Often, in experiences with apparitional phenomena interpreted as being the disembodied ego-soul of some particular human (i.e. ghosts, or as I call them eidolons) there is a powerful element of fear. While certainly not universal, it is an oft-noted feature of such experiences that the eidolon often appears quite horrible to individuals. Rotting flesh, uncanny valley faces, decrepit phantasms, all are just as often experienced by individuals as seeing beautiful, ethereal entities. Oftentimes the beatific mortifies, and the mortific beautifies.
Each in turn carries a relative connotation to the individual that experiences, often with the so-called ethereal instilling as much fear as otherwise.

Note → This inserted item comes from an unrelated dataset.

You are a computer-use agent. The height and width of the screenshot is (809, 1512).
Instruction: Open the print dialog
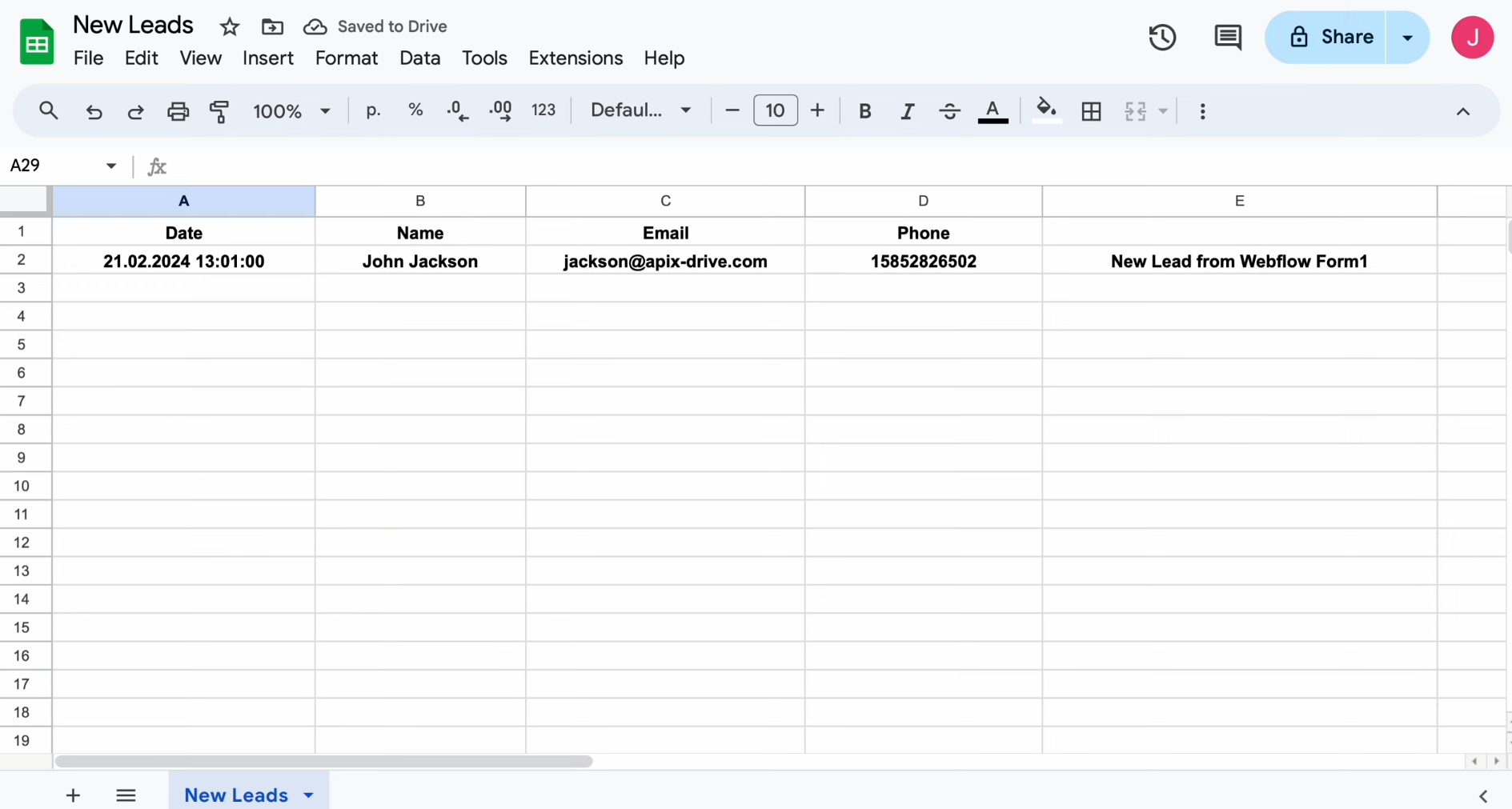coord(178,111)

In either regard, should fear be sought to be avoided at all costs by the practitioner, they would find it rather difficult to work with certain phenomena, such as necromancy, or certain kinds of evocation.
Similar to the wrathful deities mentioned previously, overcoming the fear - or rather, working through it - can transform roadblocks into byways. The inhibition against traveling to some specific local haunt, or spooky nocturnal graveyard, or shadow-infested forest grove outside one's comfort zone is strong. The endeavor can be terrifying. Nevertheless, the sacrifice of surety, of immediate feelings of safety, of comfort is a genuine and powerful sacrifice, liable to function perfectly well as far as ordeals go.
Coupled with the penchant for such fears to become PEPS and induce altered-states of consciousness conducive to certain flavors of practical work, this makes fear more than mere gatekeeper, or power source, or survival mechanism. Fear, in its own way, is an entire aspect of our existence, almost its own realm, with its own rules and laws.
We can't avoid fear, but we can avoid making use of it. Whether or not this avoidance would be beneficial to the individual, whether practitioner or not, is up for debate. I think not. I think that there is ample room in the occultist's toolkit for the fearful, the terrifying, the horrible. It is merely - and perhaps this is easier said than done - a matter of transmuting the fear into something workable, as opposed to allowing it to seize control of us and making us act as fools.
There is a valid place in the occult tradition for fear, despite the attempts to clean-up the image of occultism, the attempted sanitization of occultism into commodifiable entertainment chunks. There are things that go bump in the night, and if you call for them, sometimes they do in fact answer.